• What is needed: Each entry below must come back exactly as written, without its pictures.

• Input for this task:
= = = = = = =
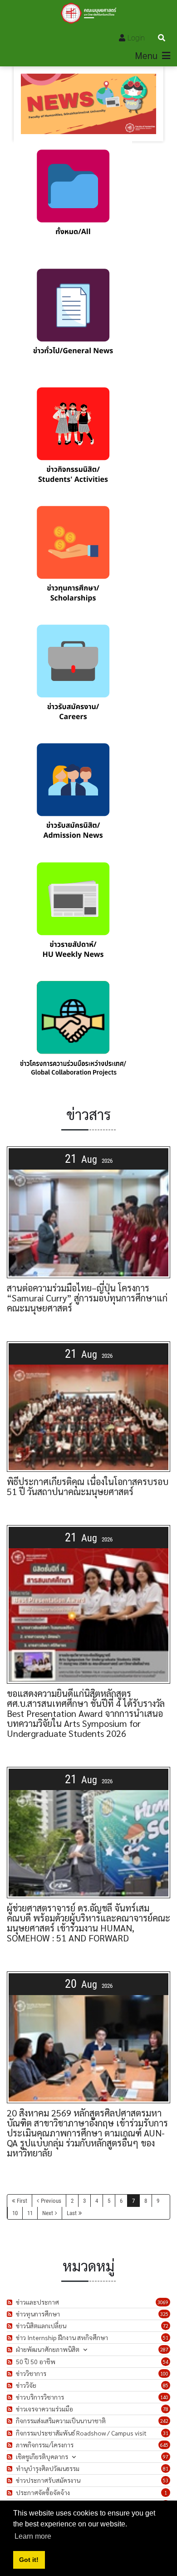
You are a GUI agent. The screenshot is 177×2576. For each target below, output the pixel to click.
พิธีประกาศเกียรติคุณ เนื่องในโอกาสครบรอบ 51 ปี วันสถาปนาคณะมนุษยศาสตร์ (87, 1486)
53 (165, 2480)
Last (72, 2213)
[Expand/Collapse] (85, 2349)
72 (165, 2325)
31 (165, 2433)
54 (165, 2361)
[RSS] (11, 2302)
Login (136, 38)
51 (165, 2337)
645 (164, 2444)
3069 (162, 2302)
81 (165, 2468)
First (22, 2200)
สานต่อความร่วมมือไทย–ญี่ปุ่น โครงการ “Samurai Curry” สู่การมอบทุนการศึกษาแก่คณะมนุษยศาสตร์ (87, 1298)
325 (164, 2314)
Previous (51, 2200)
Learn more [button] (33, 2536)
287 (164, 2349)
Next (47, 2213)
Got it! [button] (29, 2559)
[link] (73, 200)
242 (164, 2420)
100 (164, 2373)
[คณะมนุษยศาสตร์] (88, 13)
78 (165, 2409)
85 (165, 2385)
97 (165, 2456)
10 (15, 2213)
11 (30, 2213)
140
= = = = = = =
• Completed task:
You are a GUI agent. The screenshot is 177×2576. For each target below, output the pixel to click.
พิธีประกาศเกียรติคุณ เนื่องในโอกาสครบรอบ 51 ปี วันสถาปนาคณะมนุษยศาสตร์ (87, 1486)
53 (165, 2480)
Last (72, 2213)
[Expand/Collapse] (85, 2349)
72 (165, 2325)
31 (165, 2433)
54 (165, 2361)
[RSS] (11, 2302)
Login (136, 38)
51 (165, 2337)
645 (164, 2444)
3069 (162, 2302)
81 (165, 2468)
First (22, 2200)
สานต่อความร่วมมือไทย–ญี่ปุ่น โครงการ “Samurai Curry” สู่การมอบทุนการศึกษาแก่คณะมนุษยศาสตร์ (87, 1298)
325 (164, 2314)
Previous (51, 2200)
Learn more [button] (33, 2536)
287 (164, 2349)
Next (47, 2213)
Got it! [button] (29, 2559)
[link] (73, 200)
242 (164, 2420)
100 (164, 2373)
[คณะมนุษยศาสตร์] (88, 13)
78 (165, 2409)
85 (165, 2385)
97 (165, 2456)
10 (15, 2213)
11 (30, 2213)
140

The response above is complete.